● **Task objective**: Reproduce every line of the material below without changing anything.
== == ==
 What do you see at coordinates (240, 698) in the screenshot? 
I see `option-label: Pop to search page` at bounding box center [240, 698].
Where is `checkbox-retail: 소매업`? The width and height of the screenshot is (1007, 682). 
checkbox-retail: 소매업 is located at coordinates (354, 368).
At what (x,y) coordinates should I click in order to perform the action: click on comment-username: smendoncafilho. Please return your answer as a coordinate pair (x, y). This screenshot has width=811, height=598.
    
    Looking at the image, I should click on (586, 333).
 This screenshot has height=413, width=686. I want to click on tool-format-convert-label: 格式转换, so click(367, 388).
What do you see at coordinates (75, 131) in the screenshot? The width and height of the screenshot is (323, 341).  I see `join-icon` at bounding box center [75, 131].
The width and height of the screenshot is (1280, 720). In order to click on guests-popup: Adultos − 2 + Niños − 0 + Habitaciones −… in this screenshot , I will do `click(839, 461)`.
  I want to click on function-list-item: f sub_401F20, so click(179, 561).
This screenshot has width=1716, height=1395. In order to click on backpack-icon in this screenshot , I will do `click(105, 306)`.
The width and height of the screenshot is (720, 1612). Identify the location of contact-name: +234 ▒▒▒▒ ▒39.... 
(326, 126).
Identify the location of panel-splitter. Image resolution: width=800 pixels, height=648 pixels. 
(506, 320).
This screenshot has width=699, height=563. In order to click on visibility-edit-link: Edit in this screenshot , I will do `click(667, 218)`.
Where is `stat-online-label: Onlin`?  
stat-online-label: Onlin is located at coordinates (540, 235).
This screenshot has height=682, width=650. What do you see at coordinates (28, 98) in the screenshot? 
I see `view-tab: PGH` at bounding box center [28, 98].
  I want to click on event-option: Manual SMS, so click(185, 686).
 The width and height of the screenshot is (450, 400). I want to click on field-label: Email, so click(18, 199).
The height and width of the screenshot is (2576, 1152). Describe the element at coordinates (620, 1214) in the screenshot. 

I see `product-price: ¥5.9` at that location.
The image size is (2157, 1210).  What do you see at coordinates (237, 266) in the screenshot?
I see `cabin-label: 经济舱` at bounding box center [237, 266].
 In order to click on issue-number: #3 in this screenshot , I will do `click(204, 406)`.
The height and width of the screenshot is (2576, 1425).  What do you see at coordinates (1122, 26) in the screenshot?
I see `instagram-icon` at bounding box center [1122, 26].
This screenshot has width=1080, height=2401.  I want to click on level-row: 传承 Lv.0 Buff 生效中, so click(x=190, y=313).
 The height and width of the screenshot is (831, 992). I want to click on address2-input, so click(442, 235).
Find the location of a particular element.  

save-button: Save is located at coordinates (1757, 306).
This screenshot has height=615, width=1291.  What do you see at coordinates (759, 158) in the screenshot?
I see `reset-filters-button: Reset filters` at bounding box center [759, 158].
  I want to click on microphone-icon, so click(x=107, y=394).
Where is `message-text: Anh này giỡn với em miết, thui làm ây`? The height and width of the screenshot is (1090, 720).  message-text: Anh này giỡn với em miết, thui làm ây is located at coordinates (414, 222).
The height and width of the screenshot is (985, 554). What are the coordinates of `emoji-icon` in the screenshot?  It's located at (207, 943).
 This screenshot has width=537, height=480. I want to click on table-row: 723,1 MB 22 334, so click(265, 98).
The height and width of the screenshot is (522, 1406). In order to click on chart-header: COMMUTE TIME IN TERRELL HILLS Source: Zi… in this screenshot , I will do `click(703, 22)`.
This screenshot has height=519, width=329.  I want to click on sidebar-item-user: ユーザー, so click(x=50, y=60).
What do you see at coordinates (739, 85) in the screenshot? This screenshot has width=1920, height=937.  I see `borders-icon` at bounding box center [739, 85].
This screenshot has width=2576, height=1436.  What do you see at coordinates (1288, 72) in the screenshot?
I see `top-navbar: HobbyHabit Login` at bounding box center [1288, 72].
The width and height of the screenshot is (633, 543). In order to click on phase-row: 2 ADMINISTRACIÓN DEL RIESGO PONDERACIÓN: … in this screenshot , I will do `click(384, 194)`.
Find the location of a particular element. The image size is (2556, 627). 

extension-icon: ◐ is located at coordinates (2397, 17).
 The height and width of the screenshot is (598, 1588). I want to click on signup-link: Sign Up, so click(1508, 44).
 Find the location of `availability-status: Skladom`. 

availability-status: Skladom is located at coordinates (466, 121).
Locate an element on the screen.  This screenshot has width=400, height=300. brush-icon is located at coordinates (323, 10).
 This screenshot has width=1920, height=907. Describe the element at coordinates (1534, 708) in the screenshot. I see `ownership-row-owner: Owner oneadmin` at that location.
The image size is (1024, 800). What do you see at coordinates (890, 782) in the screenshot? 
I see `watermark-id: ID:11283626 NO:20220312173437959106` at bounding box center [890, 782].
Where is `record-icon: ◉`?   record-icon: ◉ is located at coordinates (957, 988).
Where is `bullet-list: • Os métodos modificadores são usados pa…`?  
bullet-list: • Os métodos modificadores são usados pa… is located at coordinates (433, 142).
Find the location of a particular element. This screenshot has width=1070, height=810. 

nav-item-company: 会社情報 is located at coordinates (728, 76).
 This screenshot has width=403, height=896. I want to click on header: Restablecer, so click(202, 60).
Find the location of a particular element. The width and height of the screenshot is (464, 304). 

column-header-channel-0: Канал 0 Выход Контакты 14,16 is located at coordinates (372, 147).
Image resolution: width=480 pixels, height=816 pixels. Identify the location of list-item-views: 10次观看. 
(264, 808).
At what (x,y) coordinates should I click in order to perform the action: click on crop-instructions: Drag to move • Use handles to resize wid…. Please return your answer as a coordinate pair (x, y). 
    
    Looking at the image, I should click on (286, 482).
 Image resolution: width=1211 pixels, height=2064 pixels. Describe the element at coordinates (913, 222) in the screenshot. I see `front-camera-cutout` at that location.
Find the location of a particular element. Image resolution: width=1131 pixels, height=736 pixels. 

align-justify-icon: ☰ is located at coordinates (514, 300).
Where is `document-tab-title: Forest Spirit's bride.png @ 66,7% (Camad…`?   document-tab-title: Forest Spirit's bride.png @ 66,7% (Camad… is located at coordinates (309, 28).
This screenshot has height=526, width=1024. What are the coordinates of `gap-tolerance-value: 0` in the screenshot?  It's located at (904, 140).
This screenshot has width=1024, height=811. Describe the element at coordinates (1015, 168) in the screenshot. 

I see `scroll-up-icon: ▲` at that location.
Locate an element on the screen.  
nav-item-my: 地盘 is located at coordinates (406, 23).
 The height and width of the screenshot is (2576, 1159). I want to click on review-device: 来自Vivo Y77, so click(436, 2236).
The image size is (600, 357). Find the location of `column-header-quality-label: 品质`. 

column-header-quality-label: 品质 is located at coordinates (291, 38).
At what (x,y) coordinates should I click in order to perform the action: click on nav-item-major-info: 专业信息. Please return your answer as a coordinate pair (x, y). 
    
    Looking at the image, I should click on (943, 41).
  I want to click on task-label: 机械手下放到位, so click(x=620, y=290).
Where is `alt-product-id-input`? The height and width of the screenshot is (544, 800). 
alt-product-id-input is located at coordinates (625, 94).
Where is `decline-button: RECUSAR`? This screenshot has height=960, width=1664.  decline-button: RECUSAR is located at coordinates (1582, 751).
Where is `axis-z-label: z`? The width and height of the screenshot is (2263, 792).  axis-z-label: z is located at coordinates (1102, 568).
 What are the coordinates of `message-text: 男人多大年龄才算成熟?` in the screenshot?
== == ==
● **Result below**:
 What do you see at coordinates (240, 698) in the screenshot? 
I see `option-label: Pop to search page` at bounding box center [240, 698].
Where is `checkbox-retail: 소매업`? The width and height of the screenshot is (1007, 682). 
checkbox-retail: 소매업 is located at coordinates (354, 368).
At what (x,y) coordinates should I click in order to perform the action: click on comment-username: smendoncafilho. Please return your answer as a coordinate pair (x, y). This screenshot has width=811, height=598.
    
    Looking at the image, I should click on (586, 333).
 This screenshot has height=413, width=686. I want to click on tool-format-convert-label: 格式转换, so click(367, 388).
What do you see at coordinates (75, 131) in the screenshot? The width and height of the screenshot is (323, 341).  I see `join-icon` at bounding box center [75, 131].
The width and height of the screenshot is (1280, 720). In order to click on guests-popup: Adultos − 2 + Niños − 0 + Habitaciones −… in this screenshot , I will do `click(839, 461)`.
  I want to click on function-list-item: f sub_401F20, so click(179, 561).
This screenshot has width=1716, height=1395. In order to click on backpack-icon in this screenshot , I will do `click(105, 306)`.
The width and height of the screenshot is (720, 1612). Identify the location of contact-name: +234 ▒▒▒▒ ▒39.... 
(326, 126).
Identify the location of panel-splitter. Image resolution: width=800 pixels, height=648 pixels. 
(506, 320).
This screenshot has width=699, height=563. In order to click on visibility-edit-link: Edit in this screenshot , I will do `click(667, 218)`.
Where is `stat-online-label: Onlin`?  
stat-online-label: Onlin is located at coordinates (540, 235).
This screenshot has height=682, width=650. What do you see at coordinates (28, 98) in the screenshot? 
I see `view-tab: PGH` at bounding box center [28, 98].
  I want to click on event-option: Manual SMS, so click(185, 686).
 The width and height of the screenshot is (450, 400). I want to click on field-label: Email, so click(18, 199).
The height and width of the screenshot is (2576, 1152). Describe the element at coordinates (620, 1214) in the screenshot. 

I see `product-price: ¥5.9` at that location.
The image size is (2157, 1210).  What do you see at coordinates (237, 266) in the screenshot?
I see `cabin-label: 经济舱` at bounding box center [237, 266].
 In order to click on issue-number: #3 in this screenshot , I will do `click(204, 406)`.
The height and width of the screenshot is (2576, 1425).  What do you see at coordinates (1122, 26) in the screenshot?
I see `instagram-icon` at bounding box center [1122, 26].
This screenshot has width=1080, height=2401.  I want to click on level-row: 传承 Lv.0 Buff 生效中, so click(x=190, y=313).
 The height and width of the screenshot is (831, 992). I want to click on address2-input, so click(442, 235).
Find the location of a particular element.  

save-button: Save is located at coordinates (1757, 306).
This screenshot has height=615, width=1291.  What do you see at coordinates (759, 158) in the screenshot?
I see `reset-filters-button: Reset filters` at bounding box center [759, 158].
  I want to click on microphone-icon, so click(x=107, y=394).
Where is `message-text: Anh này giỡn với em miết, thui làm ây`? The height and width of the screenshot is (1090, 720).  message-text: Anh này giỡn với em miết, thui làm ây is located at coordinates (414, 222).
The height and width of the screenshot is (985, 554). What are the coordinates of `emoji-icon` in the screenshot?  It's located at (207, 943).
 This screenshot has width=537, height=480. I want to click on table-row: 723,1 MB 22 334, so click(265, 98).
The height and width of the screenshot is (522, 1406). In order to click on chart-header: COMMUTE TIME IN TERRELL HILLS Source: Zi… in this screenshot , I will do `click(703, 22)`.
This screenshot has height=519, width=329.  I want to click on sidebar-item-user: ユーザー, so click(x=50, y=60).
What do you see at coordinates (739, 85) in the screenshot? This screenshot has width=1920, height=937.  I see `borders-icon` at bounding box center [739, 85].
This screenshot has width=2576, height=1436.  What do you see at coordinates (1288, 72) in the screenshot?
I see `top-navbar: HobbyHabit Login` at bounding box center [1288, 72].
The width and height of the screenshot is (633, 543). In order to click on phase-row: 2 ADMINISTRACIÓN DEL RIESGO PONDERACIÓN: … in this screenshot , I will do `click(384, 194)`.
Find the location of a particular element. The image size is (2556, 627). 

extension-icon: ◐ is located at coordinates (2397, 17).
 The height and width of the screenshot is (598, 1588). I want to click on signup-link: Sign Up, so click(1508, 44).
 Find the location of `availability-status: Skladom`. 

availability-status: Skladom is located at coordinates (466, 121).
Locate an element on the screen.  This screenshot has width=400, height=300. brush-icon is located at coordinates (323, 10).
 This screenshot has width=1920, height=907. Describe the element at coordinates (1534, 708) in the screenshot. I see `ownership-row-owner: Owner oneadmin` at that location.
The image size is (1024, 800). What do you see at coordinates (890, 782) in the screenshot? 
I see `watermark-id: ID:11283626 NO:20220312173437959106` at bounding box center [890, 782].
Where is `record-icon: ◉`?   record-icon: ◉ is located at coordinates (957, 988).
Where is `bullet-list: • Os métodos modificadores são usados pa…`?  
bullet-list: • Os métodos modificadores são usados pa… is located at coordinates (433, 142).
Find the location of a particular element. This screenshot has width=1070, height=810. 

nav-item-company: 会社情報 is located at coordinates (728, 76).
 This screenshot has width=403, height=896. I want to click on header: Restablecer, so click(202, 60).
Find the location of a particular element. The width and height of the screenshot is (464, 304). 

column-header-channel-0: Канал 0 Выход Контакты 14,16 is located at coordinates (372, 147).
Image resolution: width=480 pixels, height=816 pixels. Identify the location of list-item-views: 10次观看. 
(264, 808).
At what (x,y) coordinates should I click in order to perform the action: click on crop-instructions: Drag to move • Use handles to resize wid…. Please return your answer as a coordinate pair (x, y). 
    
    Looking at the image, I should click on (286, 482).
 Image resolution: width=1211 pixels, height=2064 pixels. Describe the element at coordinates (913, 222) in the screenshot. I see `front-camera-cutout` at that location.
Find the location of a particular element. Image resolution: width=1131 pixels, height=736 pixels. 

align-justify-icon: ☰ is located at coordinates (514, 300).
Where is `document-tab-title: Forest Spirit's bride.png @ 66,7% (Camad…`?   document-tab-title: Forest Spirit's bride.png @ 66,7% (Camad… is located at coordinates (309, 28).
This screenshot has height=526, width=1024. What are the coordinates of `gap-tolerance-value: 0` in the screenshot?  It's located at (904, 140).
This screenshot has width=1024, height=811. Describe the element at coordinates (1015, 168) in the screenshot. 

I see `scroll-up-icon: ▲` at that location.
Locate an element on the screen.  
nav-item-my: 地盘 is located at coordinates (406, 23).
 The height and width of the screenshot is (2576, 1159). I want to click on review-device: 来自Vivo Y77, so click(436, 2236).
The image size is (600, 357). Find the location of `column-header-quality-label: 品质`. 

column-header-quality-label: 品质 is located at coordinates (291, 38).
At what (x,y) coordinates should I click in order to perform the action: click on nav-item-major-info: 专业信息. Please return your answer as a coordinate pair (x, y). 
    
    Looking at the image, I should click on (943, 41).
  I want to click on task-label: 机械手下放到位, so click(x=620, y=290).
Where is `alt-product-id-input`? The height and width of the screenshot is (544, 800). 
alt-product-id-input is located at coordinates (625, 94).
Where is `decline-button: RECUSAR`? This screenshot has height=960, width=1664.  decline-button: RECUSAR is located at coordinates (1582, 751).
Where is `axis-z-label: z`? The width and height of the screenshot is (2263, 792).  axis-z-label: z is located at coordinates (1102, 568).
 What are the coordinates of `message-text: 男人多大年龄才算成熟?` in the screenshot?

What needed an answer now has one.